To respect human dignity, therefore, means to protect both our inherent potential and the realised sense of self-worth that results from the development and application of our capacities in moral behaviour. Only then do we truly respect the multidimensional uniqueness of every human person as a historically situated, meaning-making and meaning-seeking moral subject in relation to all that is.
If we understand human dignity this way, then in terms of contemporary ethical and legal discourse it (i) prevents us from reducing ethics to the simplistic application of one-dimensional legalistic solutions, and (ii) encourages prudence and humility, by highlighting the tentative nature of both our individual behaviour and our collective mores (including laws) as, at best, well-intentioned attempts to realise the ultimately unattainable fullness of human dignity for ourselves and others. In other words, it invites us to proceed, but always with caution.
Human dignity and opposition to biobanking
Three features of biobanking might lead people to refuse to participate in it, or even to actively oppose it on grounds of human dignity.
First, biobanking cannot say for certain what kinds of research may be conducted in future. Nor can it guarantee that the samples, associated information, or research results will never be used for malicious purposes. This means that participation in a biobank carries risks to a person’s dignity because it may lead to information or practices (e.g. genetic discrimination, breaches of confidentiality, damage to reputation) that place additional limits on a person’s potential to live a morally meaningful life.17
Second, biobanking deals with human tissue and, increasingly, human genetic material. A person may consider their genes to be an extremely intimate and integral part of their identity and dignity.
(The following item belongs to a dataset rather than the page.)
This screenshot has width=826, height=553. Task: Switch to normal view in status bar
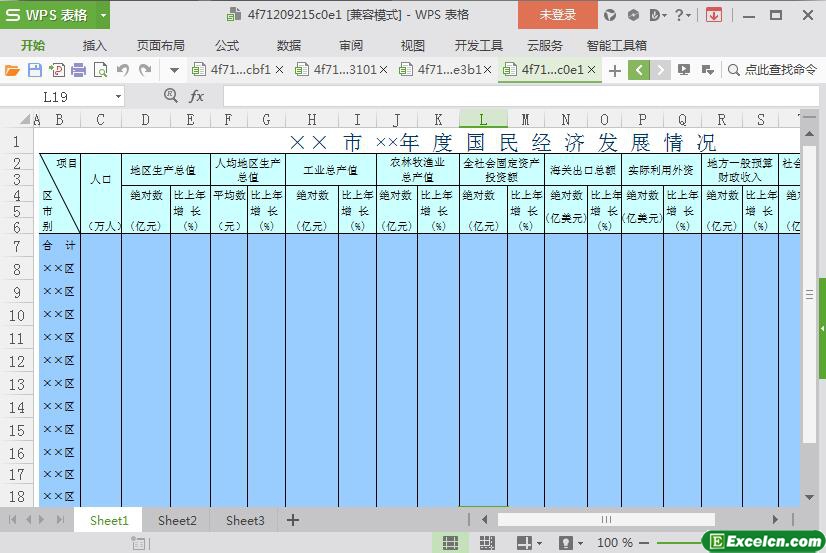451,542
For example, one may hold a religious belief that all human beings have dignity because they are created in the image of God and that therefore genes – as containing that image – are sacred and should not be tampered with (this of course is not the only position that a belief in divine creation necessarily supports). For such people, genetic research in general is always an offence to dignity.
Alternatively, people may have no problem with genetic research per se, but feel that research into genetic diseases may perpetuate a certain ideal of the dignity of a healthy adult person, thereby undermining the inherent dignity that all human beings have, regardless of their genetic makeup. They may oppose biobanking as an act of solidarity, in the interests of upholding the dignity of those who have incurable genetic diseases or who will never have access to the benefits of the research.
Third, people may oppose biobanking because it constitutes a kind of commercialisation of human body parts. European law, for example, specifically condemns treating human tissue as property to be traded as a violation of human dignity, arguing that it should be considered ‘a gift’ to the common good.5 , 18
Despite these objections, several possible solutions to the problem of informed consent in biobanking have also been suggested. What follows shows how each of these might be argued for on the basis of human dignity.
Human dignity and presumed consent
Presumed consent applies where samples are banked for research because it is believed that the people from whom the samples were originally taken, e.g. for clinical purposes, would want this. It is usually accompanied by the right to opt out of the process.19 In Iceland, the deCODE biobank was constituted on this basis.
A related practice is ‘collective consent’ where, in cultures characterised by strong group rather than individual identity, the consent of the group is sought via representatives.
In terms of human dignity, the case for presumed consent could be made as follows. Biobanking-facilitated research has the potential to significantly benefit portions of the population. Thus, participation is for the good of the dignity of everyone in the population, enhancing their chances of realising their inherent potential free of debilitating diseases. Moreover, since dignity is partly realised by living a morally meaningful life, it could be presumed that a person would want to contribute to the good of others, thereby enhancing their own sense of self-worth and public reputation as a morally good person.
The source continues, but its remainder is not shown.